## EXCERPTED DATA:

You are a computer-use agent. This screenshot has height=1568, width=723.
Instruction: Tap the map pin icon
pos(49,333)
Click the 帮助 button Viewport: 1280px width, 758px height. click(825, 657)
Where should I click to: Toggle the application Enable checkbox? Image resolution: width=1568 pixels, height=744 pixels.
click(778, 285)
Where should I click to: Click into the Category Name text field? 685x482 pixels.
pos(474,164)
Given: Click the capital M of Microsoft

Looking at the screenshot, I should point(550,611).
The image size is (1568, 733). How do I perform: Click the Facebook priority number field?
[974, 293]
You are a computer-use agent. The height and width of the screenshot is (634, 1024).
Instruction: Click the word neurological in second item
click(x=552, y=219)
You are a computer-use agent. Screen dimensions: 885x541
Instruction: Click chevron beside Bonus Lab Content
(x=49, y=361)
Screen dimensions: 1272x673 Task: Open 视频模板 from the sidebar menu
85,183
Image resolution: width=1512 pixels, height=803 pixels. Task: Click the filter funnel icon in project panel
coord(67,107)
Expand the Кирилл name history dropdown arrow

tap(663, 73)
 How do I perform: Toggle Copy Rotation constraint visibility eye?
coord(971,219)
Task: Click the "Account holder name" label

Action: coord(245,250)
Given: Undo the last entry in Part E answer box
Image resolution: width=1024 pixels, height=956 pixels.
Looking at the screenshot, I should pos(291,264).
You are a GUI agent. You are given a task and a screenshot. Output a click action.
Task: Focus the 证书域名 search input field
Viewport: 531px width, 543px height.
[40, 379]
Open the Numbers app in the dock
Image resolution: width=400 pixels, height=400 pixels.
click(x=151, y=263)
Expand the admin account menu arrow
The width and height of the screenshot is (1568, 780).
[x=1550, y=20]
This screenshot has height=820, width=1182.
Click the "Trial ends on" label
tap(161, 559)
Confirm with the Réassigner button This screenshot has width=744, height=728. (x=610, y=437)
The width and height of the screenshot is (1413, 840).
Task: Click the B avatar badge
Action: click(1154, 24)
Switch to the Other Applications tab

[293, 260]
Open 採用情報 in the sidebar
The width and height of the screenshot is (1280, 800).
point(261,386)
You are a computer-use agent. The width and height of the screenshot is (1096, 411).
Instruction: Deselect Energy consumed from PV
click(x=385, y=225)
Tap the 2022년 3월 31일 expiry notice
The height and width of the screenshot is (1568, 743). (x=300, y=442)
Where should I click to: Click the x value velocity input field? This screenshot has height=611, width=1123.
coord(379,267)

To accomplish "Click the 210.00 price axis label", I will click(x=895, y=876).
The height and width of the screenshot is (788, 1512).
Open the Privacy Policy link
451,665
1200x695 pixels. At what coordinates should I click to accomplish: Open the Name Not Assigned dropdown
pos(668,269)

## TASK:
Exactly as written, output the material once more.

## RESPONSE BELOW:
You are a computer-use agent. This screenshot has height=1568, width=723.
Instruction: Tap the map pin icon
pos(49,333)
Click the 帮助 button Viewport: 1280px width, 758px height. click(825, 657)
Where should I click to: Toggle the application Enable checkbox? Image resolution: width=1568 pixels, height=744 pixels.
click(778, 285)
Where should I click to: Click into the Category Name text field? 685x482 pixels.
pos(474,164)
Given: Click the capital M of Microsoft

Looking at the screenshot, I should point(550,611).
The image size is (1568, 733). How do I perform: Click the Facebook priority number field?
[974, 293]
You are a computer-use agent. The height and width of the screenshot is (634, 1024).
Instruction: Click the word neurological in second item
click(x=552, y=219)
You are a computer-use agent. Screen dimensions: 885x541
Instruction: Click chevron beside Bonus Lab Content
(x=49, y=361)
Screen dimensions: 1272x673 Task: Open 视频模板 from the sidebar menu
85,183
Image resolution: width=1512 pixels, height=803 pixels. Task: Click the filter funnel icon in project panel
coord(67,107)
Expand the Кирилл name history dropdown arrow

tap(663, 73)
 How do I perform: Toggle Copy Rotation constraint visibility eye?
coord(971,219)
Task: Click the "Account holder name" label

Action: coord(245,250)
Given: Undo the last entry in Part E answer box
Image resolution: width=1024 pixels, height=956 pixels.
Looking at the screenshot, I should pos(291,264).
You are a GUI agent. You are given a task and a screenshot. Output a click action.
Task: Focus the 证书域名 search input field
Viewport: 531px width, 543px height.
[40, 379]
Open the Numbers app in the dock
Image resolution: width=400 pixels, height=400 pixels.
click(x=151, y=263)
Expand the admin account menu arrow
The width and height of the screenshot is (1568, 780).
[x=1550, y=20]
This screenshot has height=820, width=1182.
Click the "Trial ends on" label
tap(161, 559)
Confirm with the Réassigner button This screenshot has width=744, height=728. (x=610, y=437)
The width and height of the screenshot is (1413, 840).
Task: Click the B avatar badge
Action: click(1154, 24)
Switch to the Other Applications tab

[293, 260]
Open 採用情報 in the sidebar
The width and height of the screenshot is (1280, 800).
point(261,386)
You are a computer-use agent. The width and height of the screenshot is (1096, 411).
Instruction: Deselect Energy consumed from PV
click(x=385, y=225)
Tap the 2022년 3월 31일 expiry notice
The height and width of the screenshot is (1568, 743). (x=300, y=442)
Where should I click to: Click the x value velocity input field? This screenshot has height=611, width=1123.
coord(379,267)

To accomplish "Click the 210.00 price axis label", I will click(x=895, y=876).
The height and width of the screenshot is (788, 1512).
Open the Privacy Policy link
451,665
1200x695 pixels. At what coordinates should I click to accomplish: Open the Name Not Assigned dropdown
pos(668,269)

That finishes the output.